Gruber, a convicted auto thief and admitted drug addict, is just the person Stanislaus County was seeking to serve when they embarked on the REACT project. Through the "Leaders in Community Alternatives" program Gruber has successfully completed a training course at Cal-Trade Welding and has tallied 285 days of sobriety.
"This is a great opportunity and I hope many others will give it a try and succeed," Gruber told an audience of county dignitaries, leaders, employees and guests at the REACT Center dedication on Tuesday, Feb. 13. "They just have to have the willingness and the commitment to make the change."

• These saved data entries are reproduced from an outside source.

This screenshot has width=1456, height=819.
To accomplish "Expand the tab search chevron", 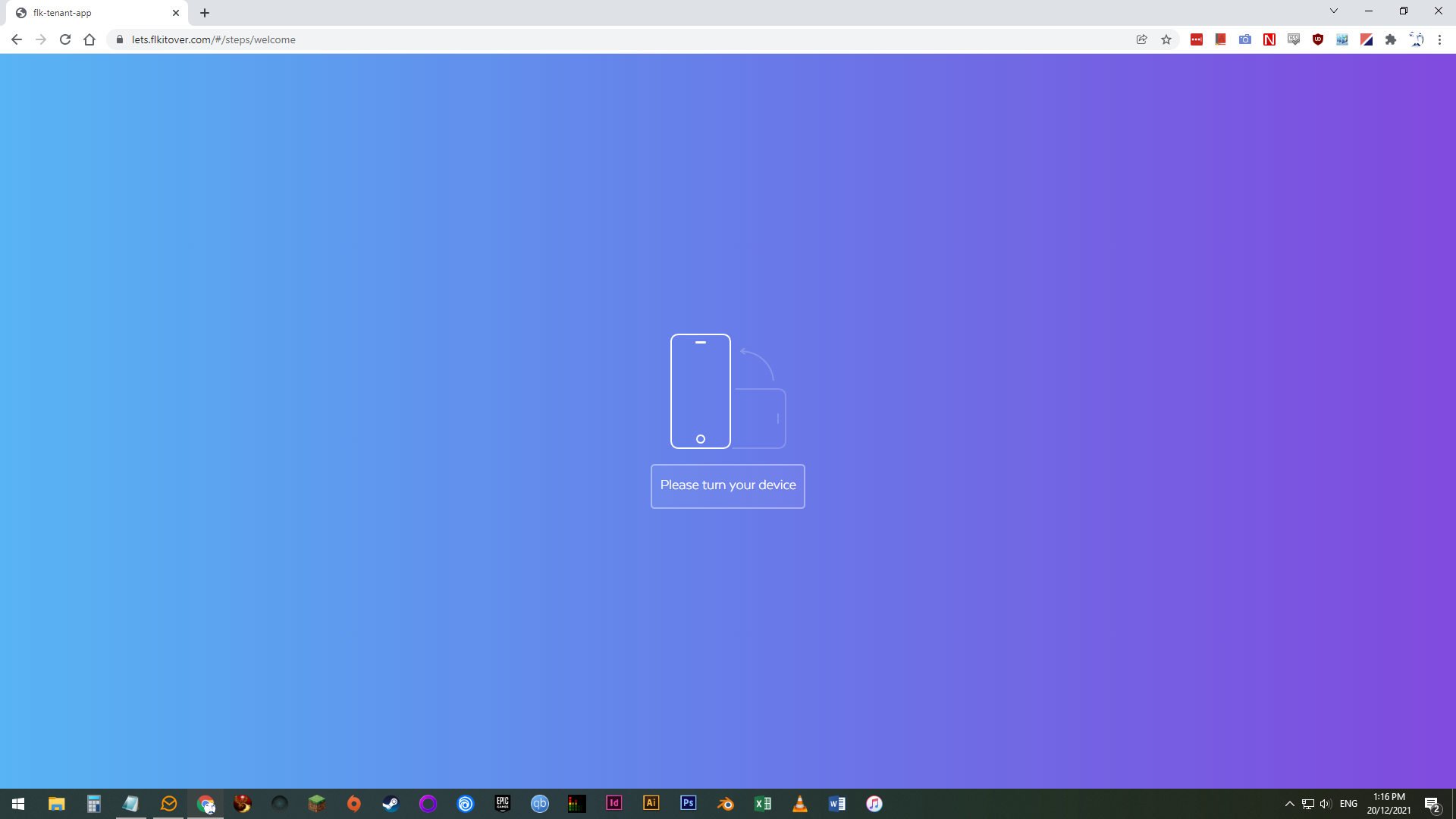I will 1334,11.
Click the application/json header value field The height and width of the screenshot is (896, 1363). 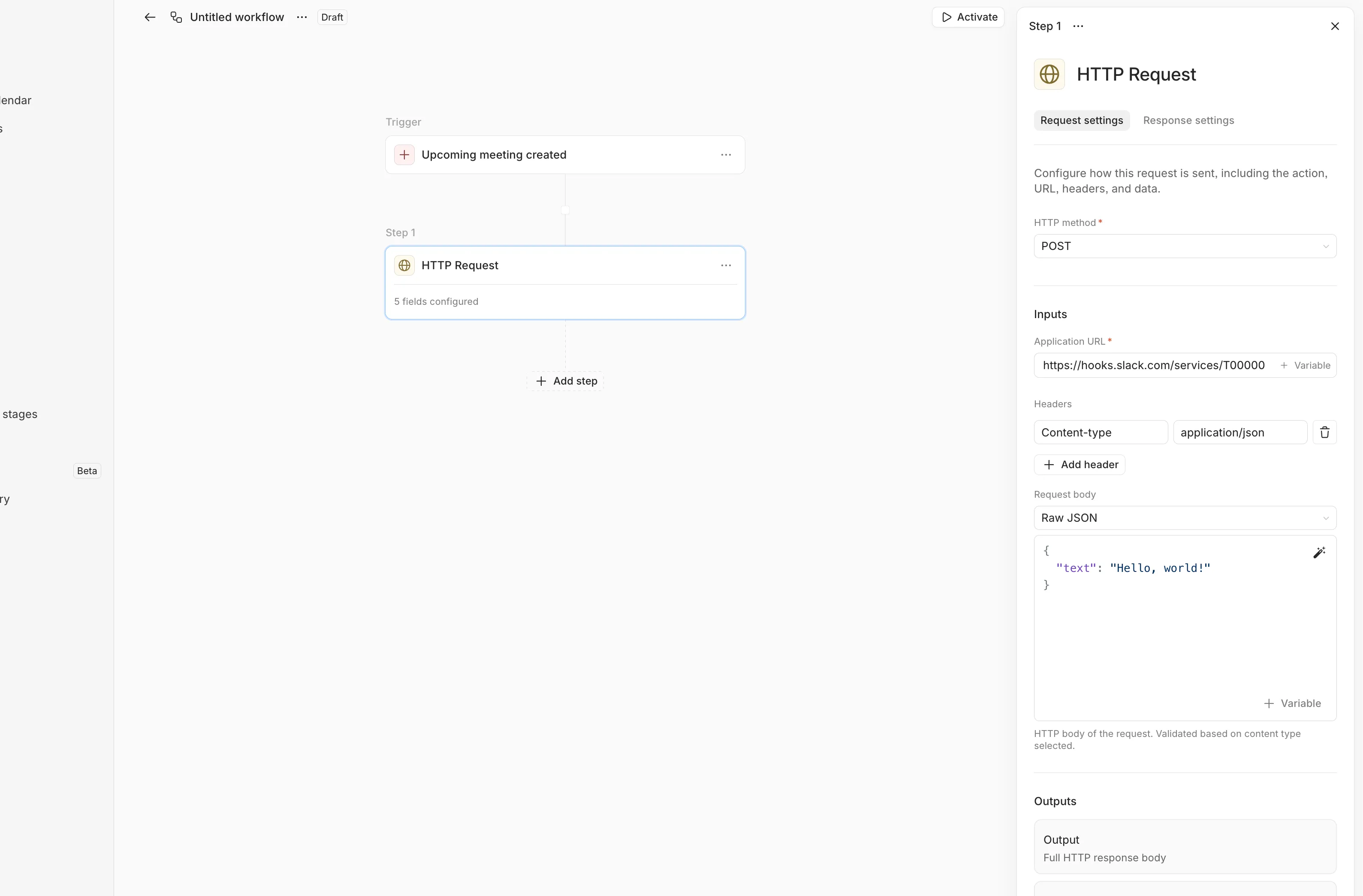pos(1239,433)
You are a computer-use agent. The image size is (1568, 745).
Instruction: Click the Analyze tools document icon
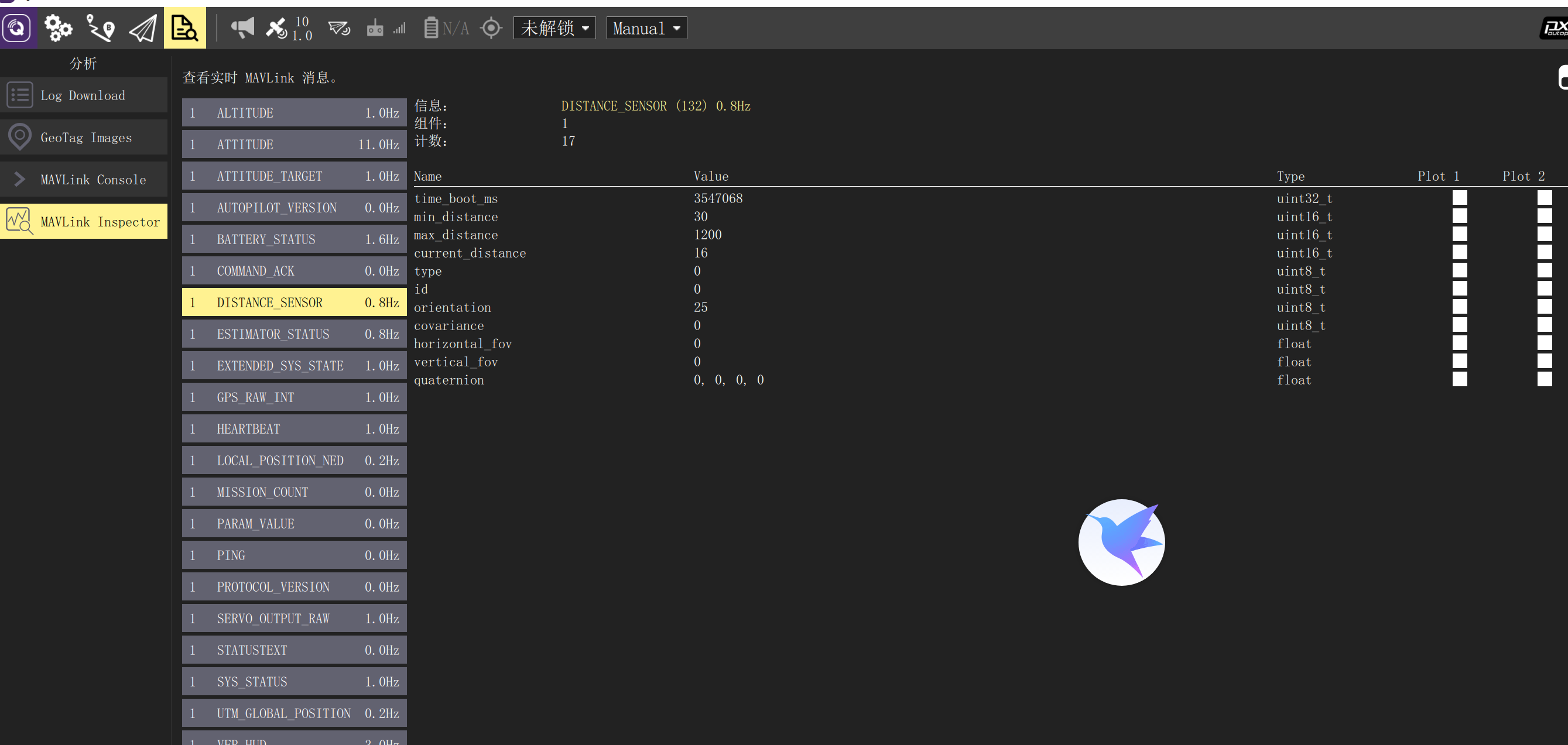pos(184,28)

The REACT Center is a programs-based detention facility located at the Stanislaus County Public Safety Center in west Ceres. The center will provide transitional housing and program opportunities, like education and job-training to incarcerated adults. The facility has 288 inmate beds, which includes four transitional housing units at 48 beds each and three minimum housing units at 32 beds each. The Center aims to reduce the cycle of recidivism by closing the gaps between incarcerations and provide preparedness for release and overall rehabilitation.
"REACT will help people leave the bad choices behind them," said Stanislaus County Sheriff Adam Christianson.
This facility allows Stanislaus County to close the antiquated downtown jail, with the exception of some holding space for inmates attending court.
The center also is the final piece in a decades-long effort to modernize and centralize the custodial facilities in the county. The previously completed projects include the Sheriff's Detention Center and the Day Reporting Center. The Detention Center has 480 maximum security beds as well as housing for 57 medical and mental health offenders and 15 hospital beds. The Day Reporting Center is by the probation department for check-ins, substance abuse counseling, life skills and job training.
In 1986, a report on the custodial facilities in Stanislaus County found them to be antiquated and overcrowded and the Stanislaus County Board of Supervisors made a promise to the community to begin the process of centralizing and modernizing the facilities. The mission really gathered momentum with AB 900 Phase II funds, also known as the Local Jail Construction Financing Program established by the State Public Works Board.
The total cost for these projects was around $180 million, with the majority of the funding coming from the state and the remainder coming from the county. To build the REACT Center, the county applied for $40 million in State funding through the Adult Local Criminal Justice Facilities Construction Financing Program under Senate Bill 1022. Stanislaus County was originally denied funding but appealed that decision and was granted full funding of $40 million in March 2014. The County-required match of $4.445 million brought the total project budget to $44,445,000. This project was completed on time and significantly under budget, said Patricia Hill-Thomas, the county's chief operations officer and assistant executive officer.
"The REACT Center was worth fighting for," said Hill-Thomas, who spearheaded the appeal process to obtain the funding.
REACT was designed by the bridging architectural team of HOK and LDA Partners and constructed by the design-build team of Lionakis and Roebbelen contractors.
The Tuesday dedication ceremony of the facility on E. Hackett Road included an unveiling of a memorial plaque to the seven sheriff's department employees who have died in the line of duty.